▶ ACTIVITY:
The following data has a line with "This screenshot has height=1163, width=2002." and a line with "Task: Select Jochen SCHNEIDER custodian facet". Write out exactly those lines and all the lines between them.

▶ Source records:
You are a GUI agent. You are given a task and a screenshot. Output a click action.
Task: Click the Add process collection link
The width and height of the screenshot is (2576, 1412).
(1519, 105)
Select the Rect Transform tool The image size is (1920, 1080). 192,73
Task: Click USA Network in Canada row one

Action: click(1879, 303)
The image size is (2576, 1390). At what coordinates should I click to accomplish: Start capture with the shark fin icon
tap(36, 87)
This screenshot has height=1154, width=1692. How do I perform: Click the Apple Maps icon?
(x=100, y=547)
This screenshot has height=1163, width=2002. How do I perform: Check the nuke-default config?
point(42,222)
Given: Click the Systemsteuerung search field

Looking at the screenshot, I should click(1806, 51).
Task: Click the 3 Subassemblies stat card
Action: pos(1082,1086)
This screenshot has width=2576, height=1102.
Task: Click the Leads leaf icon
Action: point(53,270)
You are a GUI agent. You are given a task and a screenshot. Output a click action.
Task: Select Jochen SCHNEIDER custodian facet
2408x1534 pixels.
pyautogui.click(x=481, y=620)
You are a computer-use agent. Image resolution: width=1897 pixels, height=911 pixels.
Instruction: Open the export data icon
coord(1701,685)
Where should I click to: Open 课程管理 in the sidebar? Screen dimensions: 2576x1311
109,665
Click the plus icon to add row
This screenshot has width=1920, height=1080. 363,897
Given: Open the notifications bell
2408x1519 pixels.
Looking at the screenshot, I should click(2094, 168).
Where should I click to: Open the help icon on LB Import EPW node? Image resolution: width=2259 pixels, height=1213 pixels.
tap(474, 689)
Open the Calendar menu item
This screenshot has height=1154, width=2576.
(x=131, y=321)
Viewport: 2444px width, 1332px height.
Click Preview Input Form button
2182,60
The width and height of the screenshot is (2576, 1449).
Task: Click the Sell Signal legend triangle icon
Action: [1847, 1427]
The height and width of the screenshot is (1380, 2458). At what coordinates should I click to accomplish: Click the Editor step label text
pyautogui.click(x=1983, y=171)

▶ TASK RESPONSE:
This screenshot has height=1163, width=2002. How do I perform: Check the nuke-default config?
point(42,222)
Given: Click the Systemsteuerung search field

Looking at the screenshot, I should click(1806, 51).
Task: Click the 3 Subassemblies stat card
Action: pos(1082,1086)
This screenshot has width=2576, height=1102.
Task: Click the Leads leaf icon
Action: point(53,270)
You are a GUI agent. You are given a task and a screenshot. Output a click action.
Task: Select Jochen SCHNEIDER custodian facet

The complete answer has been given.